28. November 2015

Kein Platz im Aufzug

von Stefan Perini ("Wirtschaft Quer")

Im großen Haus der Gesellschaft Platz im Aufzug nach oben zu finden, bleibt für viele Bewohner immer noch ein Traum mit geringen Chancen, wahr zu werden. Aber warum?

65% der Südtiroler Arbeitnehmerschaft ist überzeugt, dass der Unterschied zwischen jenen, die viel haben und jenen, die wenig haben, in erster Linie auf die Herkunftsfamilie und deren Stellung zurückzuführen ist. Nur 35% sehen in den Unterschieden einen Ausdruck von persönlichen Fähigkeiten und Arbeitsleistung. Ist es im Wohlstandsland Südtirol tatsächlich so schlecht bestellt um die Chancen, Platz im sozialen Aufzug zu finden, unabhängig davon in welchem Stockwerk man wohnt, sprich, aus welchem sozialen Umfeld man stammt? Was sagt die Wissenschaft dazu?

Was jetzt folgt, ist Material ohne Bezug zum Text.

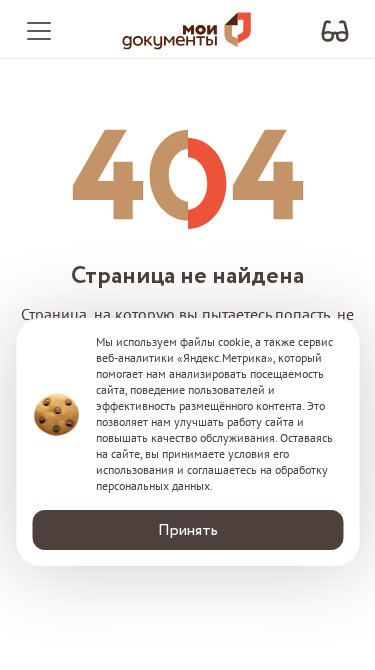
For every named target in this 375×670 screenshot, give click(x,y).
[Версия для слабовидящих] (335, 31)
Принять (188, 530)
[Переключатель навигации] (39, 31)
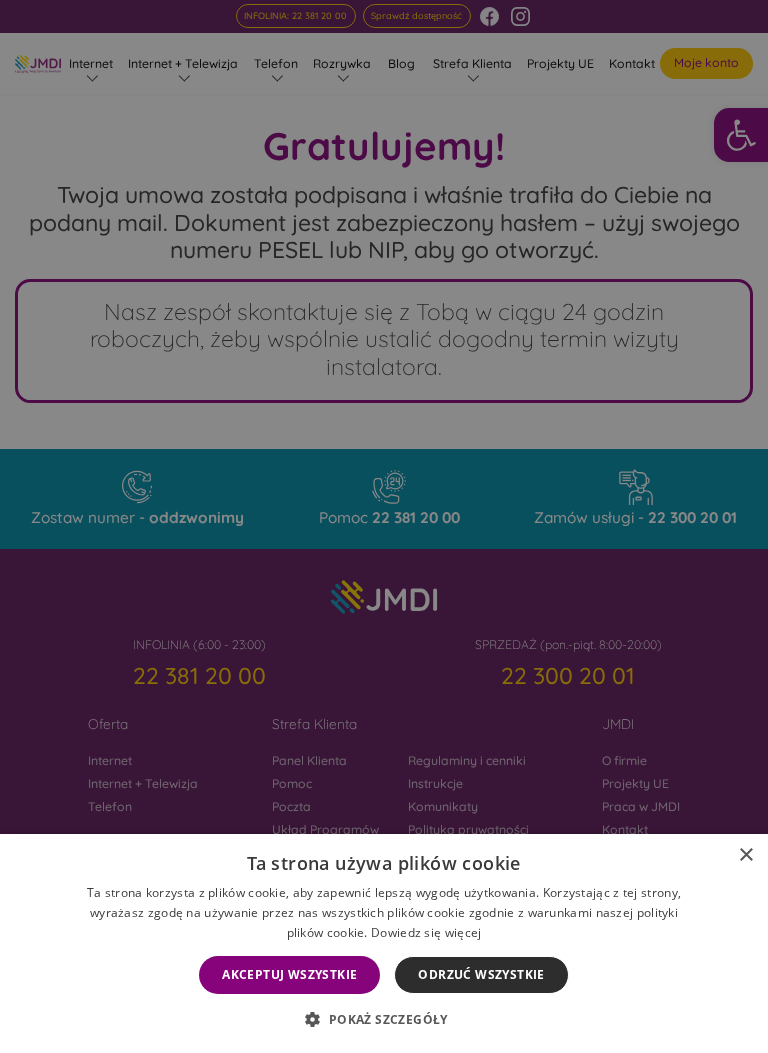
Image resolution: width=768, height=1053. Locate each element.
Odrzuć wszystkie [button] (481, 974)
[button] (383, 1019)
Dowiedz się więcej (426, 932)
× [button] (745, 855)
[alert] (384, 526)
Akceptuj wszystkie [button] (289, 974)
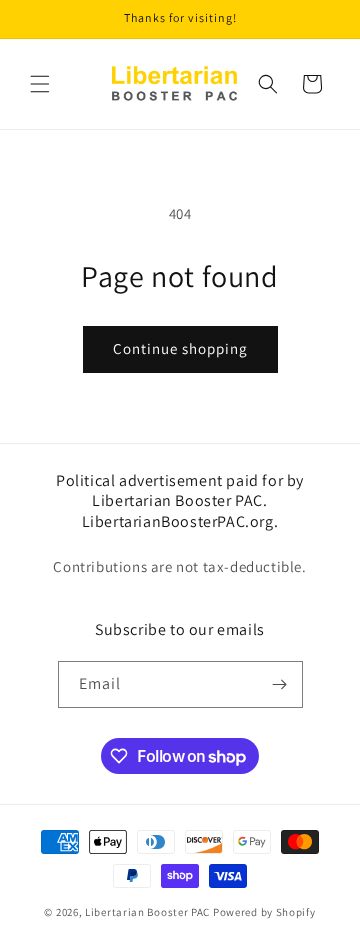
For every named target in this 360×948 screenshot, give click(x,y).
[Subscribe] (280, 684)
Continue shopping (180, 348)
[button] (40, 84)
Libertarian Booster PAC (147, 912)
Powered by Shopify (264, 912)
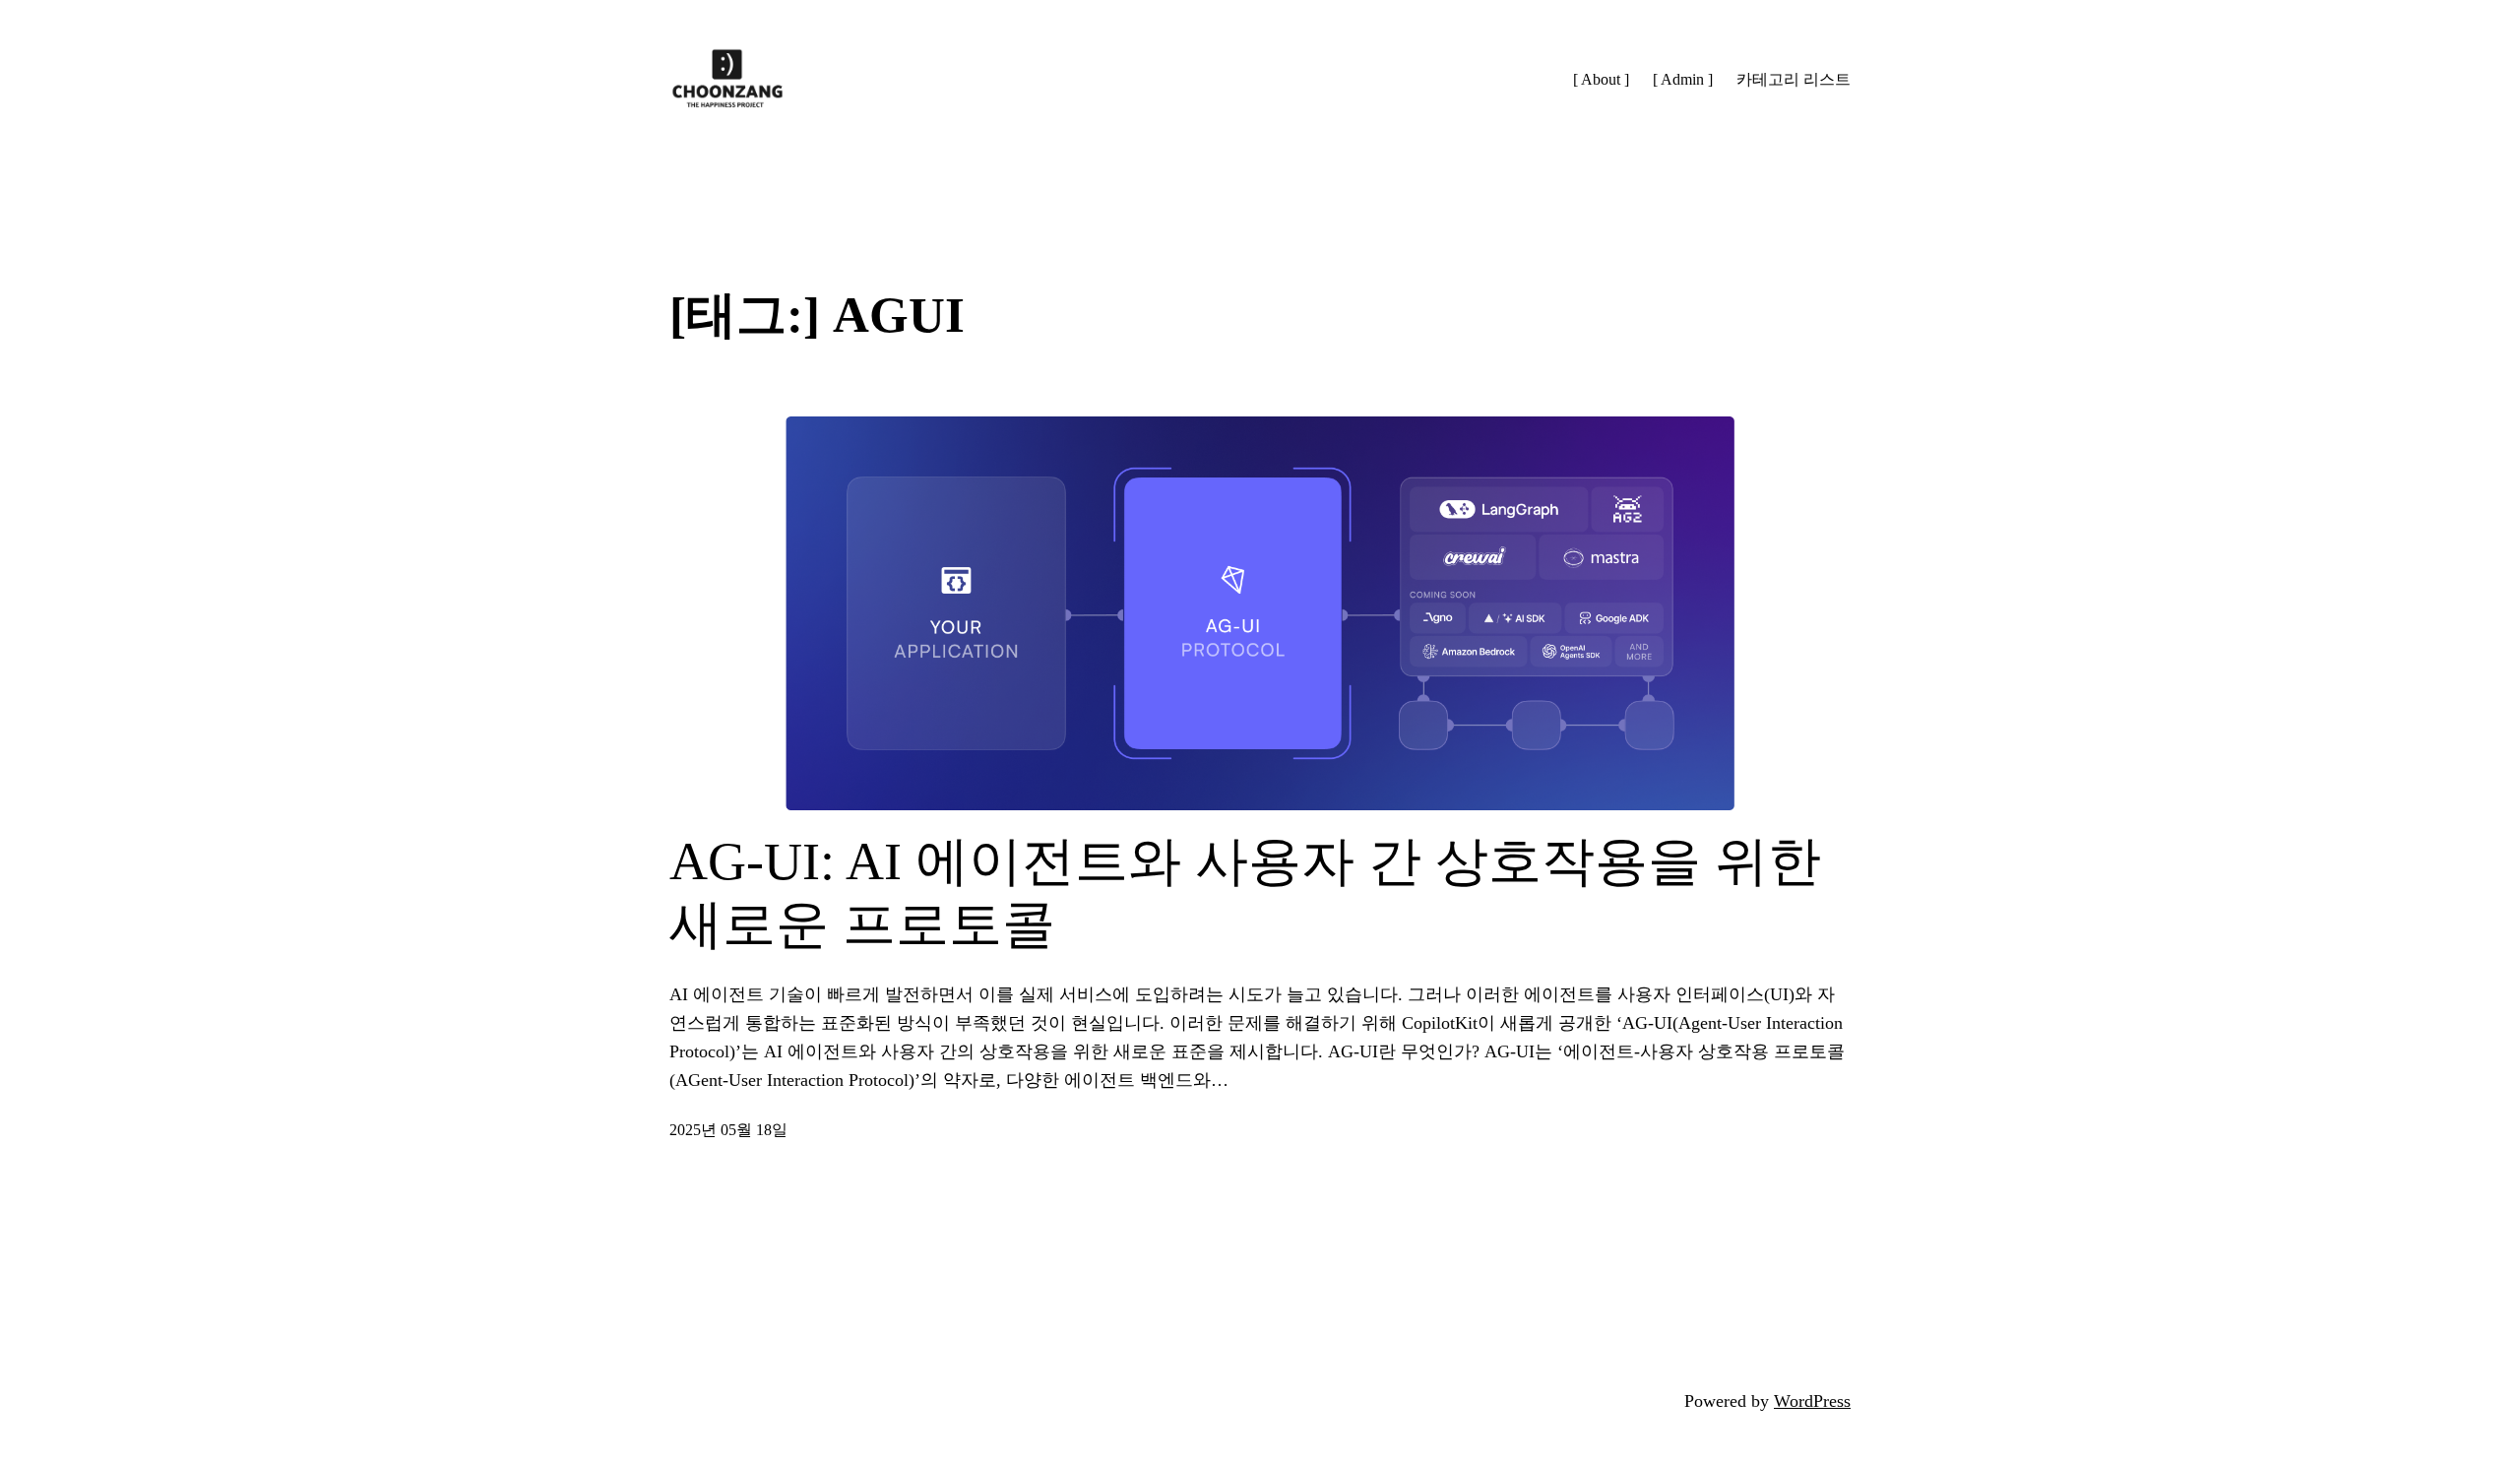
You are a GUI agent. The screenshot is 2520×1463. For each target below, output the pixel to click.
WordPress (1812, 1401)
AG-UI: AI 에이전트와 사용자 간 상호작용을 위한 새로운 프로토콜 (1245, 893)
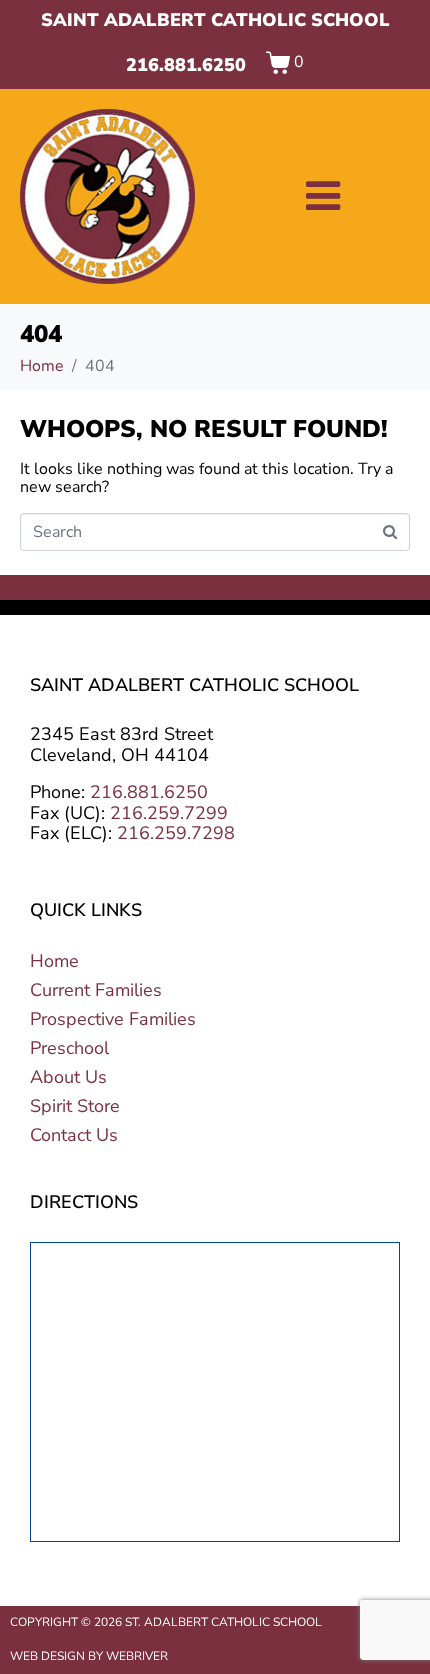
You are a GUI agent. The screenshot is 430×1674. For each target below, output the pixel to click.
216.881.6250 (186, 65)
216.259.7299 (169, 813)
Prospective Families (113, 1019)
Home (54, 961)
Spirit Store (75, 1106)
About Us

Gerade Mitte dieser Woche stellte Professor Wilfried Altzinger von der Wirtschaftsuniversität Wien aktuelle Daten dazu vor. Die gesellschaftliche Stellung bzw. die Ungleichheit sind Ausdruck sowohl der Beziehungen, der Einkommenssituation und dem Bildungsgrad der Eltern, aber auch der Wohlfahrts-, Umverteilungs- und Bildungspolitik der Staaten. Am wirkungsvollsten kann der Staat auf Ungleichheiten einwirken, wenn er mit der Bildung bereits im frühkindlichen Alter ansetzt und wenn er über Steuern verhindert, dass die Ungleichheit bei Vermögen und Einkommen immer weiter auseinander klafft. Die skandinavischen Staaten sind hier seit Jahrzehnten Vorreiter.

Erstaunlich ist, wie stark der Bildungsgrad der Eltern bereits den der Kinder vorbestimmt: Die Kinder von Eltern mit Universitätsabschluss erreichen selber mit einer Wahrscheinlichkeit von 54% einen akademischen Abschluss. Demgegenüber bringen es Kinder von Eltern mit Vorschulabschluss nur mit einer Wahrscheinlichkeit von nur 6% zu einem akademischen Abschluss. Bildungsentscheidungen, die Eltern für ihre Kinder treffen, bestimmen ganz stark deren zukünftigen gesellschaftlichen Status. Schon, ob sie sie in einen Kinderhort einschreiben oder nicht. Dasselbe bei Freizeit: Ob es ein Reit-, ein Tennis- oder ein Fußballclub ist, in den Kinder eingeschrieben werden, ist ein großer Unterschied. Hier bildet sich das Netzwerk, in das Kinder hineinwachsen.

In Südtirol dürfte noch etwas zum Tragen kommen. Südtirol hat viele Kleinstbetriebe. Meist sind es Familienbetriebe, die von Generation zu Generation weitergegeben werden. Immer noch sehr häufig wird der Sohn des Anwalts ebenfalls Anwalt, die Tochter der Juwelierin ebenfalls Juwelierin. Berufe werden gewissermaßen vererbt. Diese enge Bindung zur Familie spricht für Kontinuität, ist aber ein Hemmnis für die soziale Durchlässigkeit. Also mit ein Grund, warum der Aufzug nach oben öfter stockt, als es sich für eine gute Hausverwaltung gehörte.

Dieser Beitrag ist in Stefan Perinis samstäglicher Rubrik „Wirtschaft Quer“ in der Printausgabe der „Neuen Südtiroler Tageszeitung“ erstmals erschienen.